- _Dataset excerpts_:
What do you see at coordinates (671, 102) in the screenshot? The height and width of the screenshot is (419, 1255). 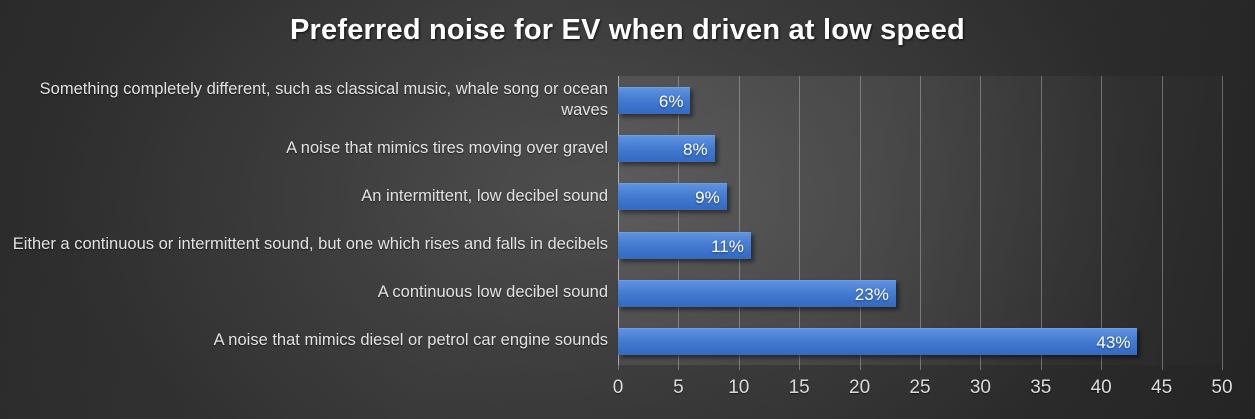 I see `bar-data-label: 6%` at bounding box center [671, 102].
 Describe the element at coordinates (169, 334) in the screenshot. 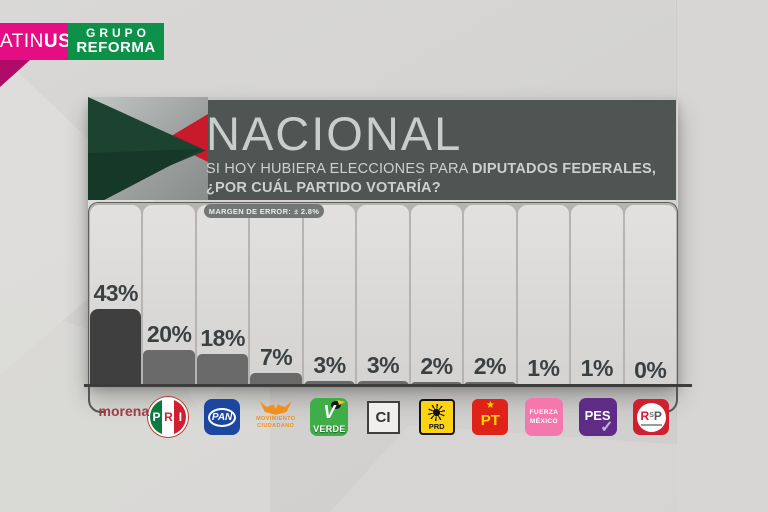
--
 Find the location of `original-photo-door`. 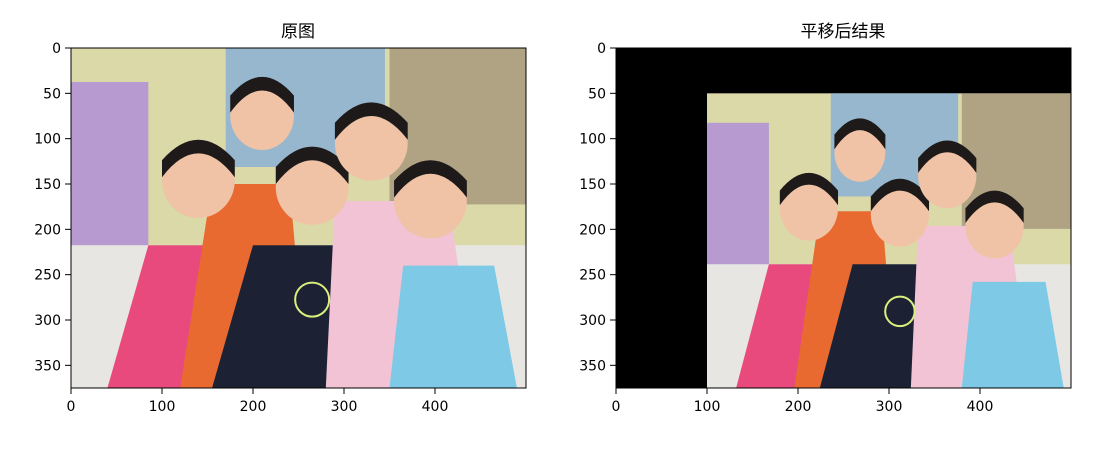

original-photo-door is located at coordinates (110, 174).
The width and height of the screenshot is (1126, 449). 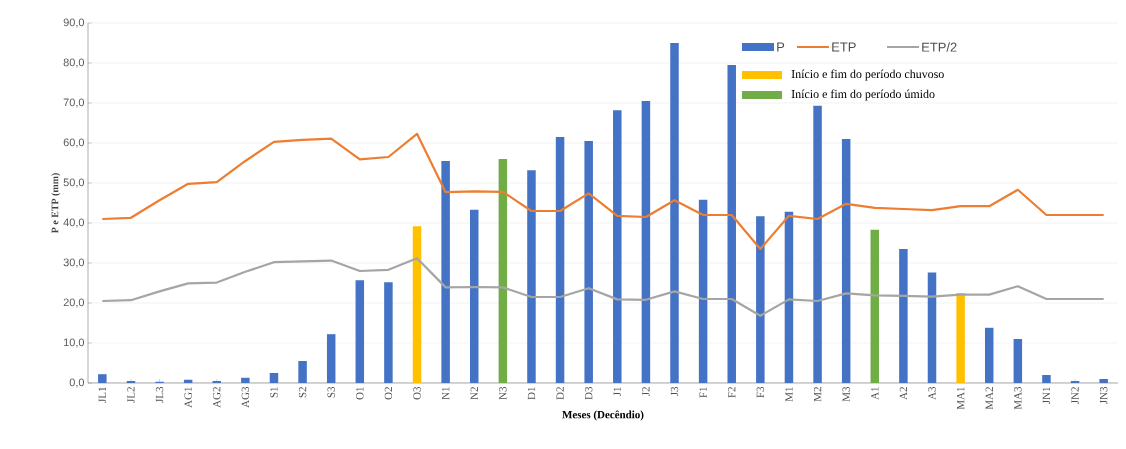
* * *
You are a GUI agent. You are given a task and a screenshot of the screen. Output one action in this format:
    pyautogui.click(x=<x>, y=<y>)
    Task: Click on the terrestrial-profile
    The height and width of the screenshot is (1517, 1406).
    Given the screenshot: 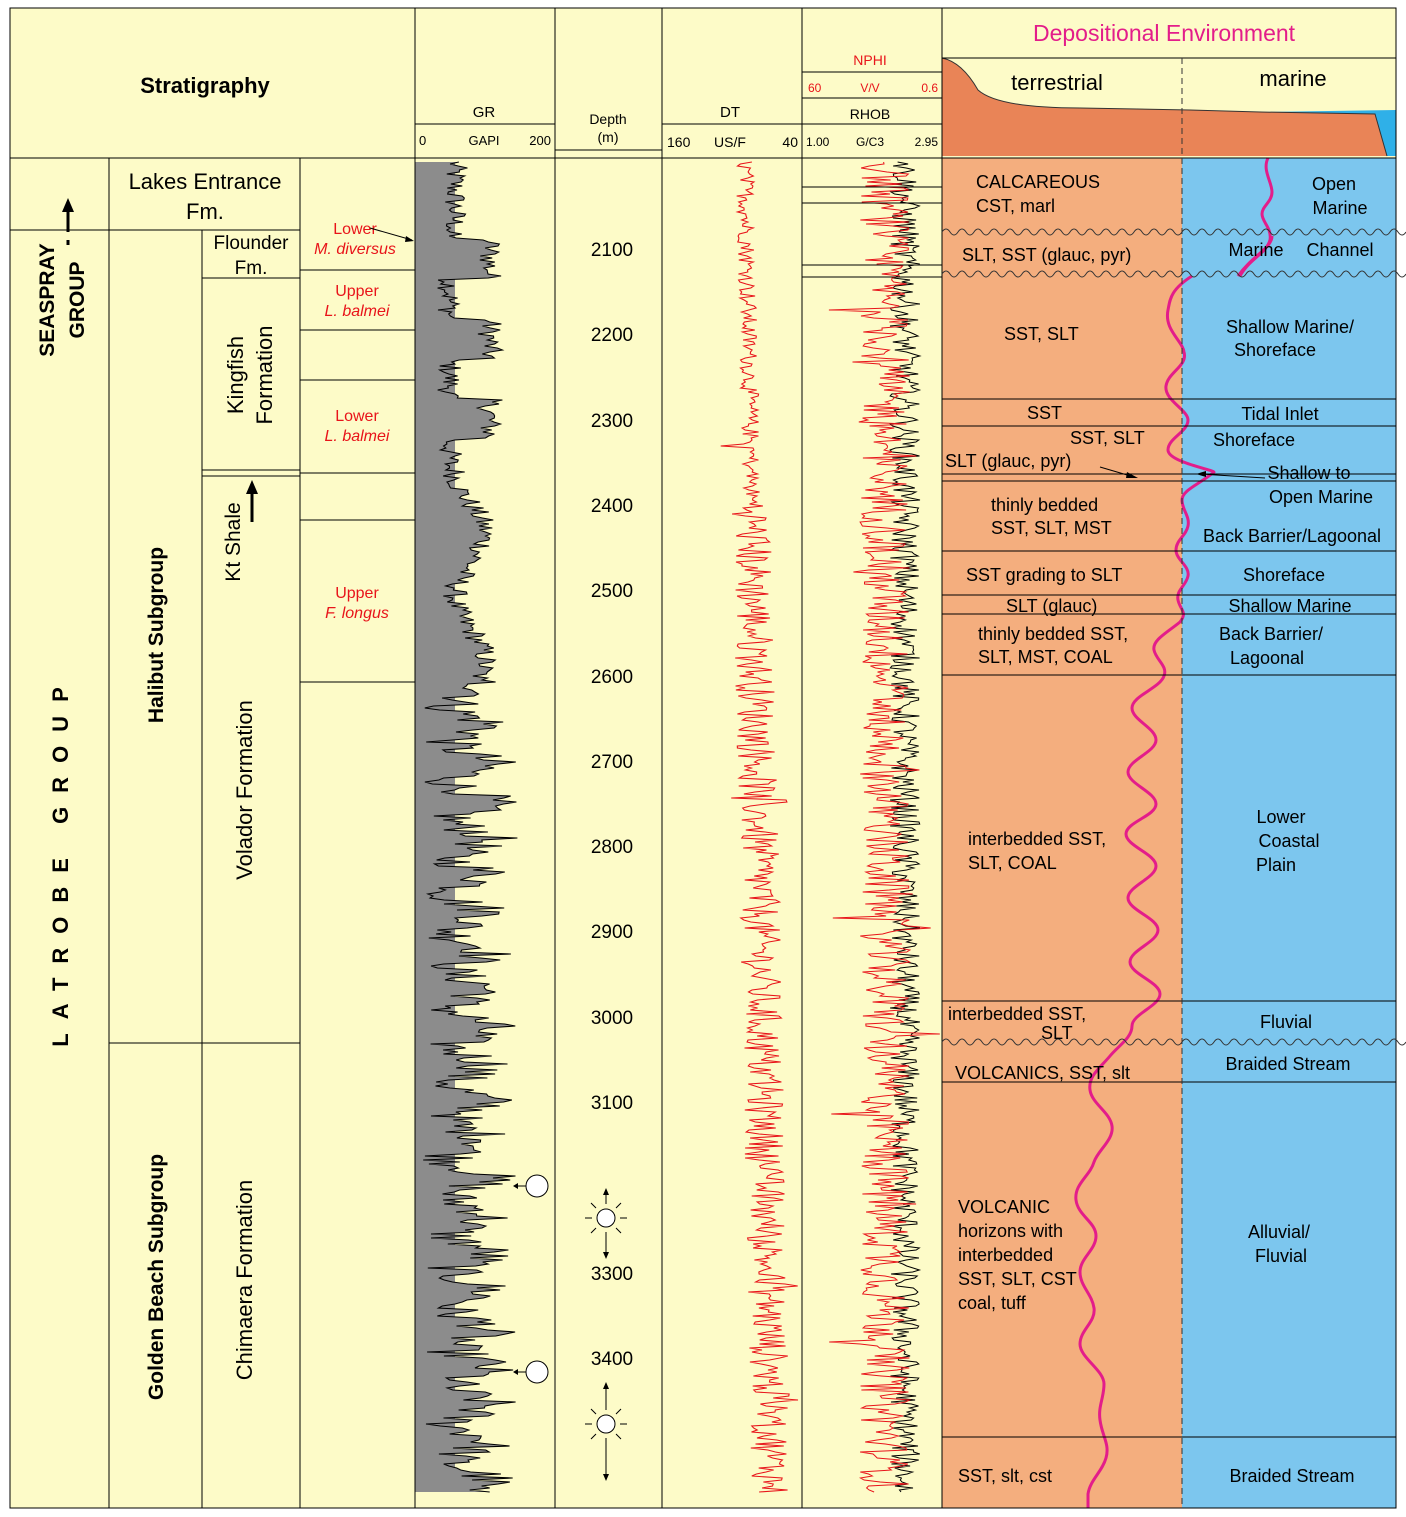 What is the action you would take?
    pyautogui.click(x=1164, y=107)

- _Aim of the task_:
Reproduce the lines of the items from the line that contains "Find the location" through the line that contains "The width and", including both of those lines. Leave the pictures out of your answer.

- _Expected answer_:
 Find the location of `original-photo-door`. 

original-photo-door is located at coordinates (110, 174).
The width and height of the screenshot is (1126, 449). 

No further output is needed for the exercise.